*Written exercise*.
Convert the lines beginning with the one containing "location of Accueil." and ending with the one containing "pyautogui.click(x=1076, y=7)" into a numbered list, omitting blank lines.

*Extracted records*.
## Begin

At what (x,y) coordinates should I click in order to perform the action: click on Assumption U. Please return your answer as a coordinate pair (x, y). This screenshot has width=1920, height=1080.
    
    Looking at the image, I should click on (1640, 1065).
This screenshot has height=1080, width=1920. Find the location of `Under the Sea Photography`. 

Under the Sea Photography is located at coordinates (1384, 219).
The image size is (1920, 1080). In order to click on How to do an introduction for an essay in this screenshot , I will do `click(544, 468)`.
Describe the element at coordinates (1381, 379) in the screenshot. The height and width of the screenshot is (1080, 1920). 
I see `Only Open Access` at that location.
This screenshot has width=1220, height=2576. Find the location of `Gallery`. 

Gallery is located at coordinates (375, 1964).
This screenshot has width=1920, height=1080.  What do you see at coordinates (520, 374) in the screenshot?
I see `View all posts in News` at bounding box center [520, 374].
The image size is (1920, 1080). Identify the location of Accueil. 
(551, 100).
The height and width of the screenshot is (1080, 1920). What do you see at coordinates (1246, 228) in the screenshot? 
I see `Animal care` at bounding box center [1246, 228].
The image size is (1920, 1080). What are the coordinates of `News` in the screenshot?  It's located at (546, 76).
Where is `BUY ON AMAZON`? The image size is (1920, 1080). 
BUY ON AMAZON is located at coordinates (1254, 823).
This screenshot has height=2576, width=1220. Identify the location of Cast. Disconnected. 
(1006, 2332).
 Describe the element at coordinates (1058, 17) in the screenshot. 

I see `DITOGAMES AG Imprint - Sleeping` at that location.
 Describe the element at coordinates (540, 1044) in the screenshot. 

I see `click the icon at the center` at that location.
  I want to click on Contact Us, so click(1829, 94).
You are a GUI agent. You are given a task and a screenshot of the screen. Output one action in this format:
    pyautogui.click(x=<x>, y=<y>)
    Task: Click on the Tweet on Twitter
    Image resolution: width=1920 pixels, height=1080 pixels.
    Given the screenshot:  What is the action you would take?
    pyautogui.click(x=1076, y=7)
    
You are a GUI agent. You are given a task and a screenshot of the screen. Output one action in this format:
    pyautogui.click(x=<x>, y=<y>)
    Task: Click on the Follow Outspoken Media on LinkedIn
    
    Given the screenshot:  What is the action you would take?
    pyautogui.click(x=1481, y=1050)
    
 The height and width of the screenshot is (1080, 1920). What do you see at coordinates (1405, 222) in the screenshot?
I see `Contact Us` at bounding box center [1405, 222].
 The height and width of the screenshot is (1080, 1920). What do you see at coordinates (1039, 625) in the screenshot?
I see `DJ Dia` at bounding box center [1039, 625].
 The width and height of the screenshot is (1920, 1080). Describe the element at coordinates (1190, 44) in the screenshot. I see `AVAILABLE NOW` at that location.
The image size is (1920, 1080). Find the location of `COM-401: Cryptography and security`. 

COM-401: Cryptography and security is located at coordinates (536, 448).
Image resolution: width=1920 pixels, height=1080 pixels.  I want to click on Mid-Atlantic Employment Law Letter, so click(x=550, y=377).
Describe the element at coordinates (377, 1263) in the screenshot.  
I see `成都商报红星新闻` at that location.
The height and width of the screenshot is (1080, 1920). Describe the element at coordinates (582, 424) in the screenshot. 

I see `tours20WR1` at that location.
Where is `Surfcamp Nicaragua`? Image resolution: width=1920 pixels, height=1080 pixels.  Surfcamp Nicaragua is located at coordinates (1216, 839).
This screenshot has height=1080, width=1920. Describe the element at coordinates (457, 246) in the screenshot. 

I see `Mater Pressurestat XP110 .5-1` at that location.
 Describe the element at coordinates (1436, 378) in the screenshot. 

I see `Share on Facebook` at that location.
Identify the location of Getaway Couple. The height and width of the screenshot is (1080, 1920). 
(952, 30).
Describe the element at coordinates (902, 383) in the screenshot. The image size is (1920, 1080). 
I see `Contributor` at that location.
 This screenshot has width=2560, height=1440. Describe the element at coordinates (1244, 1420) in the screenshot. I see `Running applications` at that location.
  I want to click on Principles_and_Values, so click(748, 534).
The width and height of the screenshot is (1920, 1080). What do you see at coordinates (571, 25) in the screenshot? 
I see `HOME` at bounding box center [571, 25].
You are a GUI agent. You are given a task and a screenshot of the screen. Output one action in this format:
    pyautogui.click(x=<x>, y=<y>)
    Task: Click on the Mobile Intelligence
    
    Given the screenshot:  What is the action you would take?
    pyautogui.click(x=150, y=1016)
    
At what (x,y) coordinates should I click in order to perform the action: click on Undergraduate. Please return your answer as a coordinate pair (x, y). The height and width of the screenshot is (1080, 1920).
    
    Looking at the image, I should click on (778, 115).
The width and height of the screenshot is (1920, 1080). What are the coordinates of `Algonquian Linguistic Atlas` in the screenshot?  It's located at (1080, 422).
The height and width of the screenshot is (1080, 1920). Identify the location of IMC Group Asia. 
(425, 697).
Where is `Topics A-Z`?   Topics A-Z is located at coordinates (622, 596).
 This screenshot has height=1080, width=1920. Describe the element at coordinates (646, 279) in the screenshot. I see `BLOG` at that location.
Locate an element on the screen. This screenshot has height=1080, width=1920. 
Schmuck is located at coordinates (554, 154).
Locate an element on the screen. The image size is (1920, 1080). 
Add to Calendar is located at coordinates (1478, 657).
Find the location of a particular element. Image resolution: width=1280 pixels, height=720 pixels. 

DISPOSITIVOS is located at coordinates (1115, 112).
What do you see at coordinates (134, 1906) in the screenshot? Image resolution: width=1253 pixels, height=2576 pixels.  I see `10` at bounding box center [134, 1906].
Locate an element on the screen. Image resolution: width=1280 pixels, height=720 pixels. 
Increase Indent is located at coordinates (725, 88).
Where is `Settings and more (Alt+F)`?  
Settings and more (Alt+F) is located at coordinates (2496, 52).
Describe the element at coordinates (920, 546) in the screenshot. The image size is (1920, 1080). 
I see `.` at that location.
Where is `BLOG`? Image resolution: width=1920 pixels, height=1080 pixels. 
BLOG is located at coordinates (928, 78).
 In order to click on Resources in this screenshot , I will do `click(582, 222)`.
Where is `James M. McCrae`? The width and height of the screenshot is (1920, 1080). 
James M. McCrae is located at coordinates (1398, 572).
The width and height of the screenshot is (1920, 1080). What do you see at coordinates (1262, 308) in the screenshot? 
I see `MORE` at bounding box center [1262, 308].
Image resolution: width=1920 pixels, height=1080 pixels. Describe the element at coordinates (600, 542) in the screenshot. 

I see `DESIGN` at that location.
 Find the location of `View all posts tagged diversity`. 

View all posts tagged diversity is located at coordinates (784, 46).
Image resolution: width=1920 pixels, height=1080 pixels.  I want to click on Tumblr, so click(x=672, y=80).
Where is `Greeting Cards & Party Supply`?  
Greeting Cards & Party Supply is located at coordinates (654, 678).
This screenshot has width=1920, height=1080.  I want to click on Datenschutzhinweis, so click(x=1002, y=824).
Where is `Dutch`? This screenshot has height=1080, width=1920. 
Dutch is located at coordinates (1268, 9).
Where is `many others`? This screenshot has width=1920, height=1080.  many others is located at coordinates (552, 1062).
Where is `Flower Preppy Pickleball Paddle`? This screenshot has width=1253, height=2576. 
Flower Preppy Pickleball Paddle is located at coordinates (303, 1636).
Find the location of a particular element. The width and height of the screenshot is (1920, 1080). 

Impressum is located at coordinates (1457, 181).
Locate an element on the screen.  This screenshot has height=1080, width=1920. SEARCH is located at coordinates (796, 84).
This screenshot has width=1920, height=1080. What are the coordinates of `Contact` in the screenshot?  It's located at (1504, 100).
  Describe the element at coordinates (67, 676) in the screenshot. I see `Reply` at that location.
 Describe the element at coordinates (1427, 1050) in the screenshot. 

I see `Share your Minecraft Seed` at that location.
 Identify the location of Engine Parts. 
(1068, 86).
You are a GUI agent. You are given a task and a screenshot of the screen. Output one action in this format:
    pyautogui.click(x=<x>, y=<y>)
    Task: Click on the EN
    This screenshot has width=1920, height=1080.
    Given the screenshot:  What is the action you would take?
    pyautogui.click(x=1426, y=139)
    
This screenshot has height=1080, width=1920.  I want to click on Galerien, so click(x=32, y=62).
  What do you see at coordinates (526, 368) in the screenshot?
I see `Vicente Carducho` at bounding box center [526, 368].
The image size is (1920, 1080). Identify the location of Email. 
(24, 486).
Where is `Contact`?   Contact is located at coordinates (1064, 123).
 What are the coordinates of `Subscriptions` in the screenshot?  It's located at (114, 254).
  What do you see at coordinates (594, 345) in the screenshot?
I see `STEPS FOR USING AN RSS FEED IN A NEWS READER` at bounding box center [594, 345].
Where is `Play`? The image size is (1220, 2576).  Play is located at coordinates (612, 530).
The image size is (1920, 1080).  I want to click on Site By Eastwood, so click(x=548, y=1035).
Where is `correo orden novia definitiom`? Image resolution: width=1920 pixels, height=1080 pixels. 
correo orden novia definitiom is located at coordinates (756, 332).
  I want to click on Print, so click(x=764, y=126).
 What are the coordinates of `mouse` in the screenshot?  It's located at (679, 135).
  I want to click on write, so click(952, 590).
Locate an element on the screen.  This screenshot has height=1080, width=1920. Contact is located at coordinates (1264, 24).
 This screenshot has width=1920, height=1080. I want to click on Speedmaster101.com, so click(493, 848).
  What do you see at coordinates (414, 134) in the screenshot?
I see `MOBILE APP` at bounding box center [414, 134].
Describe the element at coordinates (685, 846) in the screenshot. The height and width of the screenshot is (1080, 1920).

## End

*Answer below*.
1. The image size is (1920, 1080). Identify the location of Accueil. 
2. (551, 100).
3. The height and width of the screenshot is (1080, 1920). What do you see at coordinates (1246, 228) in the screenshot? 
4. I see `Animal care` at bounding box center [1246, 228].
5. The image size is (1920, 1080). What are the coordinates of `News` in the screenshot?  It's located at (546, 76).
6. Where is `BUY ON AMAZON`? The image size is (1920, 1080). 
7. BUY ON AMAZON is located at coordinates (1254, 823).
8. This screenshot has height=2576, width=1220. Identify the location of Cast. Disconnected. 
9. (1006, 2332).
10.  Describe the element at coordinates (1058, 17) in the screenshot. 
11. I see `DITOGAMES AG Imprint - Sleeping` at that location.
12.  Describe the element at coordinates (540, 1044) in the screenshot. 
13. I see `click the icon at the center` at that location.
14.   I want to click on Contact Us, so click(1829, 94).
15. You are a GUI agent. You are given a task and a screenshot of the screen. Output one action in this format:
16.     pyautogui.click(x=<x>, y=<y>)
17.     Task: Click on the Tweet on Twitter
18.     Image resolution: width=1920 pixels, height=1080 pixels.
19.     Given the screenshot:  What is the action you would take?
20.     pyautogui.click(x=1076, y=7)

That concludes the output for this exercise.